Possible Scenarios to Run this Attack
When talking about why modularity and mobility are important to us, we mentioned the ability to run this executable in many different orchestrations. Here are some examples:
The Cost of Cryptojacking
According to Sysdig, “On average, to make $8,100, an attacker will need to drive upa $430,000 cloud bill. They make $1 for every $53 their victim is billed.” In short, unlike in other attacks, access to the network is less impactful in a cryptojacking attack, rather it’s the high costs associated with the attacker’s activity.

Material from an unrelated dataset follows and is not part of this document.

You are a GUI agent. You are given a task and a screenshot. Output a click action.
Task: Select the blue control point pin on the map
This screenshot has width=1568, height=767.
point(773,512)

When creating our simulation, we tried to mimic this behavior without actually costing the user massive amounts of money. That’s why our script works in bursts. The user can gauge whether or not their system monitoring is ready for a cryptojacking attack or not.

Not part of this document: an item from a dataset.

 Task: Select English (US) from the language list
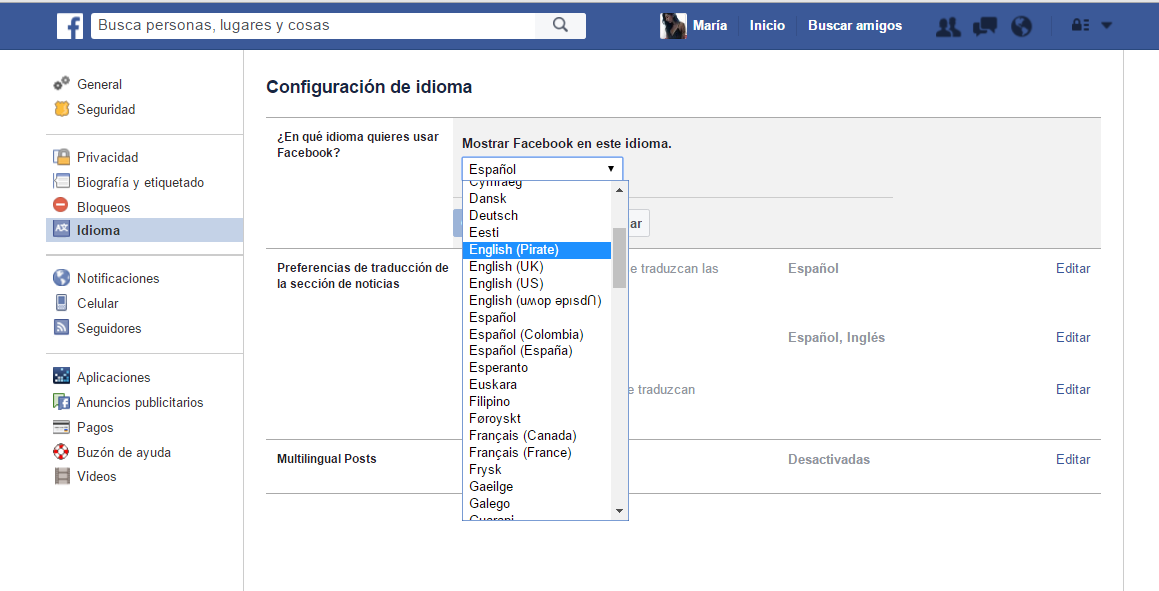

This is why testing for cryptomining is critical. It allows IT departments to see how their systems would respond to a real cryptojacking attack. By understanding the specific impacts on CPU and GPU performance, organizations can develop more effective monitoring and mitigation strategies which can fine-time resource allocation and improve overall security posture. Organizations can also identify weak points in their infrastructure and take preemptive measures to reinforce them. This proactive approach not only enhances security but also ensures that legitimate applications receive the resources they need to maintain operational efficiency.

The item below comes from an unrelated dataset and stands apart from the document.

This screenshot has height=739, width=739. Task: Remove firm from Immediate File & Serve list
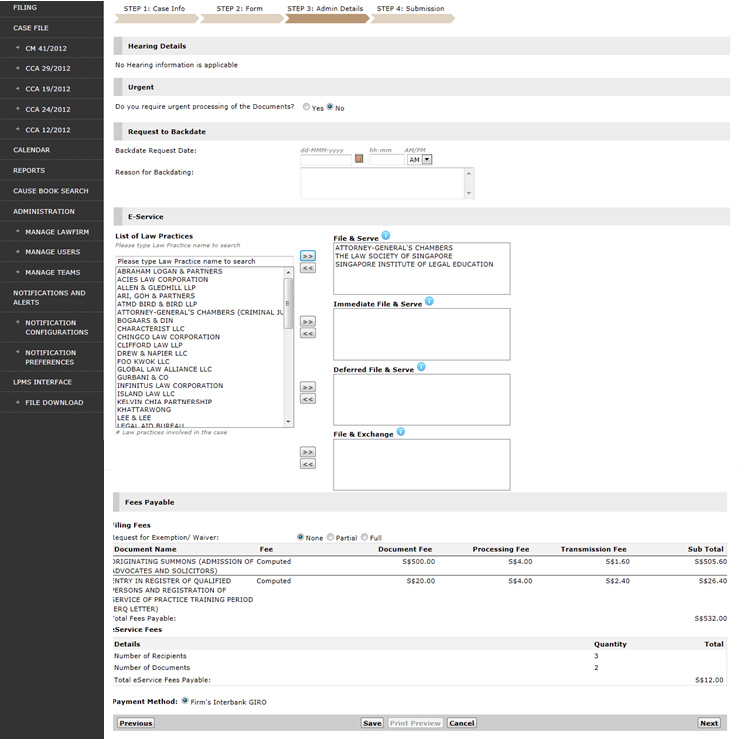click(x=308, y=333)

Mitigation: How to Protect Against Cryptomining Attacks
To protect against cryptomining attacks, organizations should implement a multi-layered security strategy. This includes:
- Pentesting: Conduct frequent penetration tests that simulate cryptojacking attacks to detect any vulnerabilities.
- Regular Monitoring: Continuously monitor CPU and GPU usage to detect unusual spikes that may indicate cryptojacking. Take immediate action to investigate and remediate.
- Endpoint Security: Deploy endpoint protection solutions that can identify and block malicious cryptomining software.
- Network Security: Use network monitoring tools to detect suspicious traffic patterns associated with mining operations.
- Software Patches: Keep all software and systems updated to patch vulnerabilities that could be exploited by cryptojackers.
- User Education: Educate employees about the risks of cryptojacking and how to recognize potential signs of an attack.
By simulating cryptomining attacks, organizations can better prepare for and defend against this emerging threat, ensuring their systems remain secure and efficient in the face of evolving cyber challenges.